*Source records*
Content starts

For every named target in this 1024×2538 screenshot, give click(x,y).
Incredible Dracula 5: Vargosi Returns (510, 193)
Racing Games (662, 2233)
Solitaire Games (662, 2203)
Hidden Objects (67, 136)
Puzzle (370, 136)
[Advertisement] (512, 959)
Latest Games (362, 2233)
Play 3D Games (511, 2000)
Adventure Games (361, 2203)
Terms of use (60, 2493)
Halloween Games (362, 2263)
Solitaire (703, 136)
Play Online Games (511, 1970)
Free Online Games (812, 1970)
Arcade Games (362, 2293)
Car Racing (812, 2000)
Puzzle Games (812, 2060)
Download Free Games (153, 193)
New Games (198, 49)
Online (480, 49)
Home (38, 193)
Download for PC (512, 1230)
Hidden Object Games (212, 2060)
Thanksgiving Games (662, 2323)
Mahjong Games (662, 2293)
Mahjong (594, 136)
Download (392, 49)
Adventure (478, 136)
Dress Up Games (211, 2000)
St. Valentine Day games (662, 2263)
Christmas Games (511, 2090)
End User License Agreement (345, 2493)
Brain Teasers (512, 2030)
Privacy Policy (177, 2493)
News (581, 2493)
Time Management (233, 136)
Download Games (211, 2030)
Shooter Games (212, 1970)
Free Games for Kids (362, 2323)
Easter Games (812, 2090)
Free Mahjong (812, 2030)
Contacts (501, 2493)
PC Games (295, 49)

Content ends
Content starts

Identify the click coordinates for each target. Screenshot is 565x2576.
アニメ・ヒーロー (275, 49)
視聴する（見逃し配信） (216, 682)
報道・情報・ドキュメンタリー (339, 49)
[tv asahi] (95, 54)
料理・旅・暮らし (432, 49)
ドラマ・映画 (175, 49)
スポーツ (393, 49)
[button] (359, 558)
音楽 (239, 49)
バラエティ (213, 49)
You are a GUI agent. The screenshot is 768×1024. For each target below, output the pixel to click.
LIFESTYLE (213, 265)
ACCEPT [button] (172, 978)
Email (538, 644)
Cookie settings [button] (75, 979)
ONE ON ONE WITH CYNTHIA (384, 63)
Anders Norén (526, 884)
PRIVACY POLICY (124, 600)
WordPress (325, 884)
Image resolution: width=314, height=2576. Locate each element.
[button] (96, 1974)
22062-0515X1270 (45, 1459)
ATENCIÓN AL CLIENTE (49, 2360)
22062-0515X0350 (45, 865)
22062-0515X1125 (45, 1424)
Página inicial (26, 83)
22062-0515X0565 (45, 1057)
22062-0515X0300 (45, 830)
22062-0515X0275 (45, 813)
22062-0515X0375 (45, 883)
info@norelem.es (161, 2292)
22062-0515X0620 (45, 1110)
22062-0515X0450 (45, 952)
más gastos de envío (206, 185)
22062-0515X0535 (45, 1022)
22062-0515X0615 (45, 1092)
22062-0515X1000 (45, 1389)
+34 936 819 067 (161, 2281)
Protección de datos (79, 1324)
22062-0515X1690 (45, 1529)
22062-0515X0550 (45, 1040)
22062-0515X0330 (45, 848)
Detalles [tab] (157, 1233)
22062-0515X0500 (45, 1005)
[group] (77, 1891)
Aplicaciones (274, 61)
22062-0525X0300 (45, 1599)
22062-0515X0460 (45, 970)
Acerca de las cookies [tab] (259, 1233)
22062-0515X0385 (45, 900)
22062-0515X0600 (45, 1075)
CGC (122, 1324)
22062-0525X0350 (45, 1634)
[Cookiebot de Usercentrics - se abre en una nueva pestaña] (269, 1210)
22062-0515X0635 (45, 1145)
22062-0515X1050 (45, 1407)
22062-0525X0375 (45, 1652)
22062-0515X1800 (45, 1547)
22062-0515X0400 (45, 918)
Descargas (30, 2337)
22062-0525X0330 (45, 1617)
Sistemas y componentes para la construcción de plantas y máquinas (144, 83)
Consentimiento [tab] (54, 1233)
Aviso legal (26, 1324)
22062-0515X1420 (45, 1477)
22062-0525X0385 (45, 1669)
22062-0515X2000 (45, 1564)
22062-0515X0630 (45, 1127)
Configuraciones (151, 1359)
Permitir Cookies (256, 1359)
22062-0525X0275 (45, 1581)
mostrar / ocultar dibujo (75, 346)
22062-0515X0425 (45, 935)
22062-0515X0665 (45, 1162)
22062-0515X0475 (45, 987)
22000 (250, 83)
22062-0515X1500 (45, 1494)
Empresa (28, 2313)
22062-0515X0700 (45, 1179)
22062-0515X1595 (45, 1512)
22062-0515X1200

Content ends
Content starts

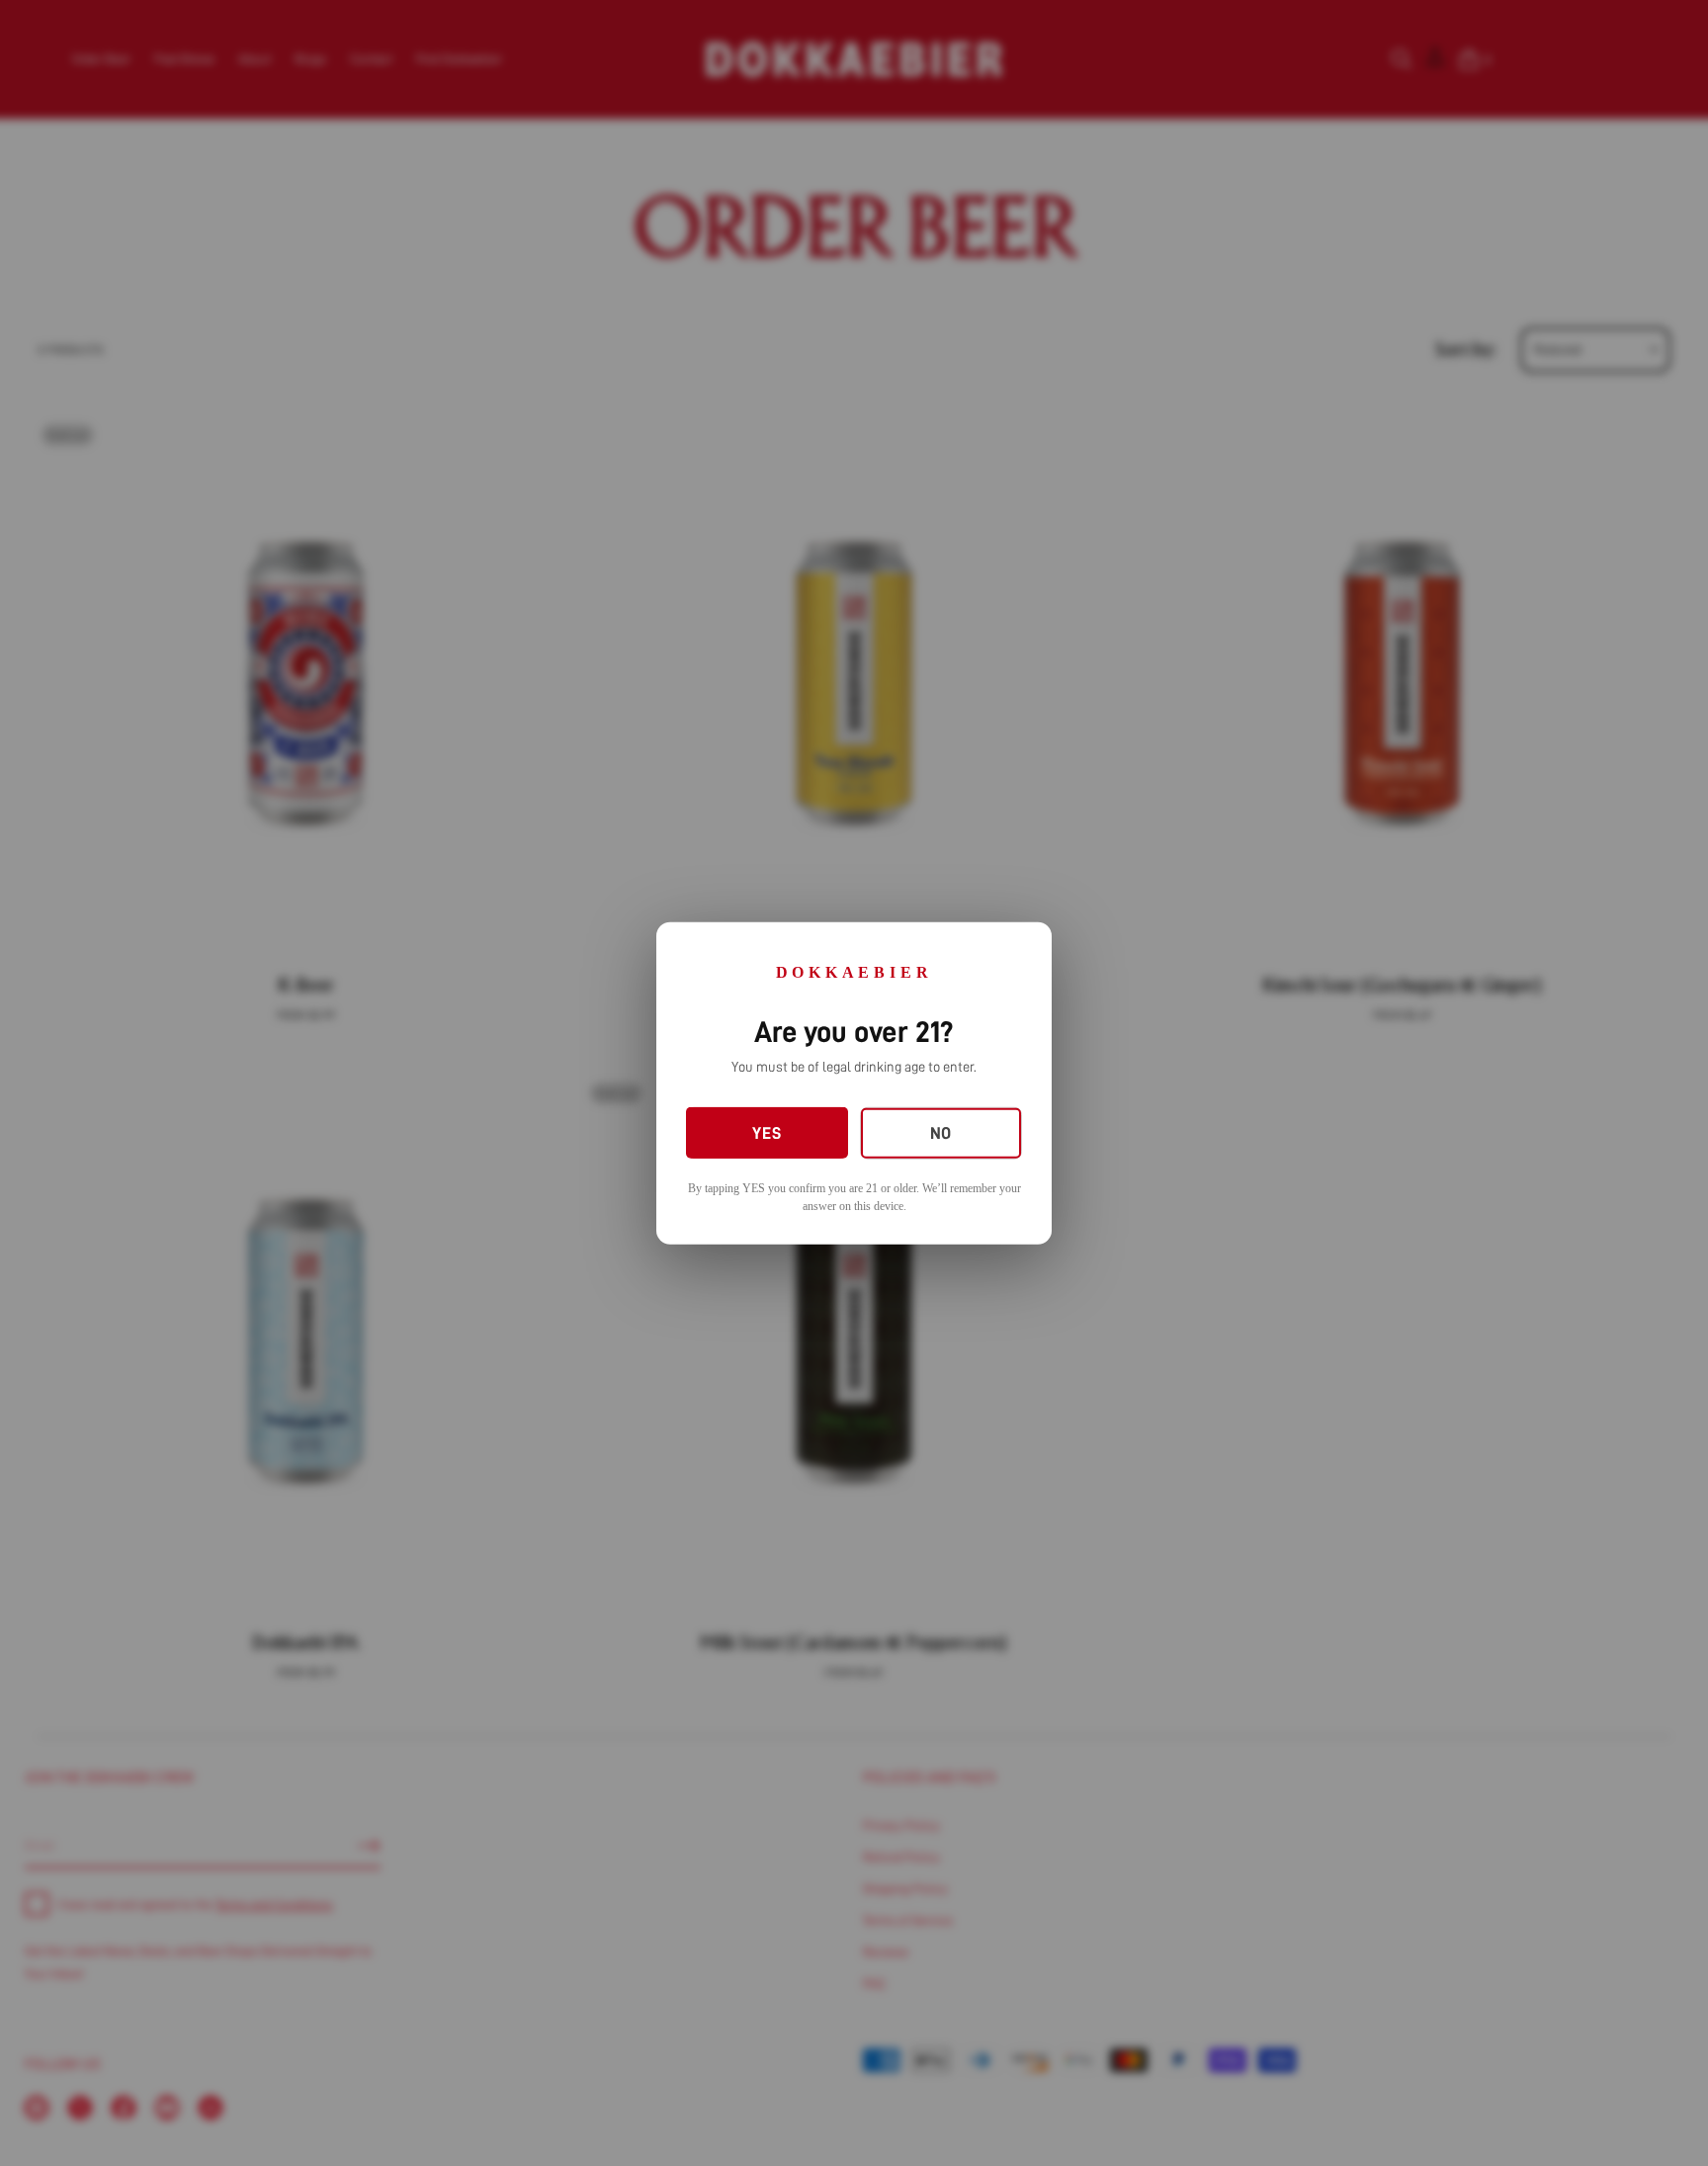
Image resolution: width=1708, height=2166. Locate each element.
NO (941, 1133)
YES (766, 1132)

Content ends

*Action item*
Beginning at the line with "For every named" and stopping after the line with "Arcade Games (362, 2293)", please write out every line of the data above exactly and nothing else.

*Solution to the exercise*
For every named target in this 1024×2538 screenshot, give click(x,y).
Incredible Dracula 5: Vargosi Returns (510, 193)
Racing Games (662, 2233)
Solitaire Games (662, 2203)
Hidden Objects (67, 136)
Puzzle (370, 136)
[Advertisement] (512, 959)
Latest Games (362, 2233)
Play 3D Games (511, 2000)
Adventure Games (361, 2203)
Terms of use (60, 2493)
Halloween Games (362, 2263)
Solitaire (703, 136)
Play Online Games (511, 1970)
Free Online Games (812, 1970)
Arcade Games (362, 2293)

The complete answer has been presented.